Inevitably, we will all inherit some sort of failure through our journey called life. Through our struggles and guidelines we find success, which makes it appear that failure is a great step in becoming successful, although some may disagree, their point to argue is that their failure wasn’t great enough to notice, or acknowledge. But why, of all concepts we have to accept, does failure have to be the best to learn to live with?
After submitting an idea for our schools annual “Makerfaire”, my group and I progressed into building our project. Our idea was initially to create an Art Piece that was also an instrument. The first couple weeks within the time period we had to build our piece, was spent researching nodes, pitches and other different aspects within the world of sound. Another portion we had to finalize in our project was getting to know our way around the laser cutter and Adobe Illustrator. Once in our project, we had designed a prototype of the basic pieces that fit together to make a replica the trunk of a tree. We put the piece of cardboard into the laser cutter and began our work. About halfway through the process, something that had failure written all over it had occurred.
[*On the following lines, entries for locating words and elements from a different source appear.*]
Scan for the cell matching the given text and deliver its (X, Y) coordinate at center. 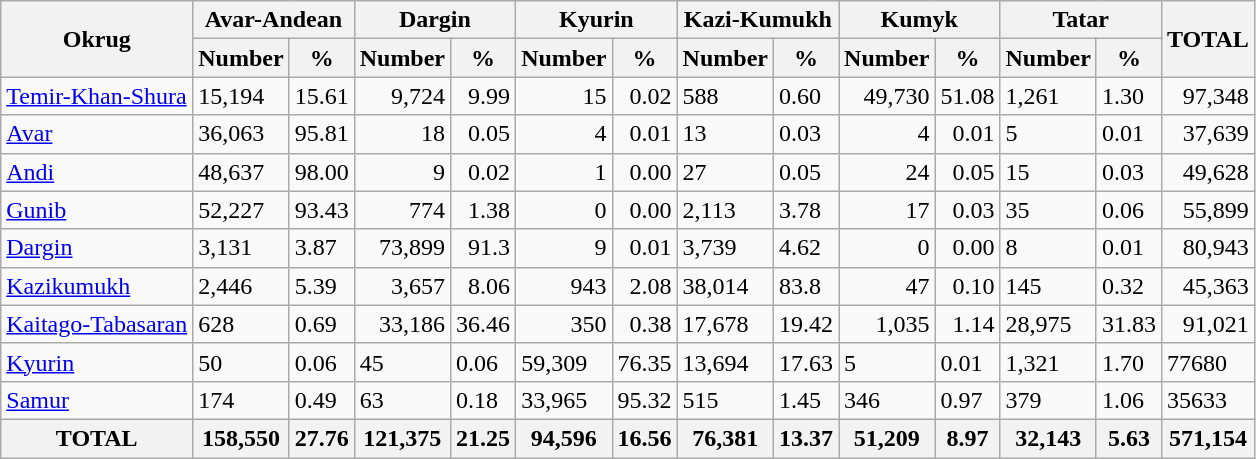
94,596 (564, 438)
73,899 (402, 248)
1,321 (1048, 362)
Avar-Andean (274, 20)
59,309 (564, 362)
1 (564, 172)
588 (725, 96)
51.08 (968, 96)
346 (887, 400)
51,209 (887, 438)
0.10 (968, 286)
Kaitago-Tabasaran (97, 324)
1,035 (887, 324)
38,014 (725, 286)
515 (725, 400)
35 (1048, 210)
774 (402, 210)
13 (725, 134)
33,965 (564, 400)
93.43 (322, 210)
18 (402, 134)
21.25 (484, 438)
28,975 (1048, 324)
Tatar (1080, 20)
145 (1048, 286)
19.42 (806, 324)
1,261 (1048, 96)
98.00 (322, 172)
15,194 (241, 96)
Kazikumukh (97, 286)
174 (241, 400)
1.14 (968, 324)
16.56 (644, 438)
50 (241, 362)
27.76 (322, 438)
3,739 (725, 248)
76.35 (644, 362)
121,375 (402, 438)
1.06 (1128, 400)
27 (725, 172)
0.38 (644, 324)
Kazi-Kumukh (758, 20)
2,113 (725, 210)
Gunib (97, 210)
0.60 (806, 96)
3,131 (241, 248)
48,637 (241, 172)
52,227 (241, 210)
35633 (1208, 400)
32,143 (1048, 438)
95.32 (644, 400)
Kumyk (920, 20)
49,628 (1208, 172)
Andi (97, 172)
17 (887, 210)
Okrug (97, 39)
Temir-Khan-Shura (97, 96)
49,730 (887, 96)
15.61 (322, 96)
9.99 (484, 96)
77680 (1208, 362)
55,899 (1208, 210)
8 (1048, 248)
379 (1048, 400)
91.3 (484, 248)
13.37 (806, 438)
63 (402, 400)
158,550 (241, 438)
76,381 (725, 438)
2,446 (241, 286)
1.70 (1128, 362)
0.97 (968, 400)
80,943 (1208, 248)
5.63 (1128, 438)
943 (564, 286)
0.69 (322, 324)
45 (402, 362)
95.81 (322, 134)
45,363 (1208, 286)
Samur (97, 400)
91,021 (1208, 324)
17.63 (806, 362)
33,186 (402, 324)
Avar (97, 134)
17,678 (725, 324)
1.45 (806, 400)
3,657 (402, 286)
9,724 (402, 96)
2.08 (644, 286)
350 (564, 324)
24 (887, 172)
31.83 (1128, 324)
36,063 (241, 134)
0.32 (1128, 286)
1.30 (1128, 96)
13,694 (725, 362)
4.62 (806, 248)
8.06 (484, 286)
37,639 (1208, 134)
1.38 (484, 210)
5.39 (322, 286)
83.8 (806, 286)
3.78 (806, 210)
628 (241, 324)
571,154 (1208, 438)
47 (887, 286)
8.97 (968, 438)
97,348 (1208, 96)
0.18 (484, 400)
3.87 (322, 248)
0.49 (322, 400)
36.46 (484, 324)
For the text-containing cell, return its midpoint in (X, Y) coordinate format. 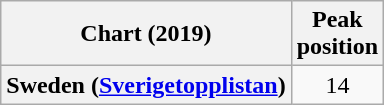
Chart (2019) (146, 34)
Peak position (337, 34)
14 (337, 85)
Sweden (Sverigetopplistan) (146, 85)
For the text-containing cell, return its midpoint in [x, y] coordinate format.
My group and I had forgotten to turn on the ventilation system below the laser cutter. The cardboard was almost finished being cut when I noticed a fair amount of smoke coming from the bottom of the piece. I turned to one of my group members, McClain, who had way more experience with the laser cutter than I did. “Don’t you think that’s a lot of smoke?” I suggested. “No it’ll be fine.” she protested. About three seconds later a chunk of cardboard collapsed into flames. McClain ordered 2 group members to go get water, since conveniently there was none in the water bottle we usually use, while McClain tagged along and left without any explanation. After almost half of the piece was being swallowed by a small fire, I turned to notice the assistant principal sitting right behind me, interviewing and filming 2 of my peers. I was alone with a fire that could potentially burn down the school.
My group members returned with the water, and we silently removed the flaming piece from the machine without notice. Before any of us could do anything about the fire, Olga, another group member threw the flaming cardboard into a plastic trashcan. I panicked and threw all the water into the bin before any other mistakes could take place. The fire was out and nothing was damaged.
Although we could have been responsible for a what could have been a disaster, we later learned the proper way to put out a lasered fire. In the end, it was a great mistake to make and we learned a lot from it. Without that hiccup in our project, we could have burned our final piece or any other product that wasn’t that easy to extinguish. I’m very glad to say we fell in our experience, but getting back up was the best part.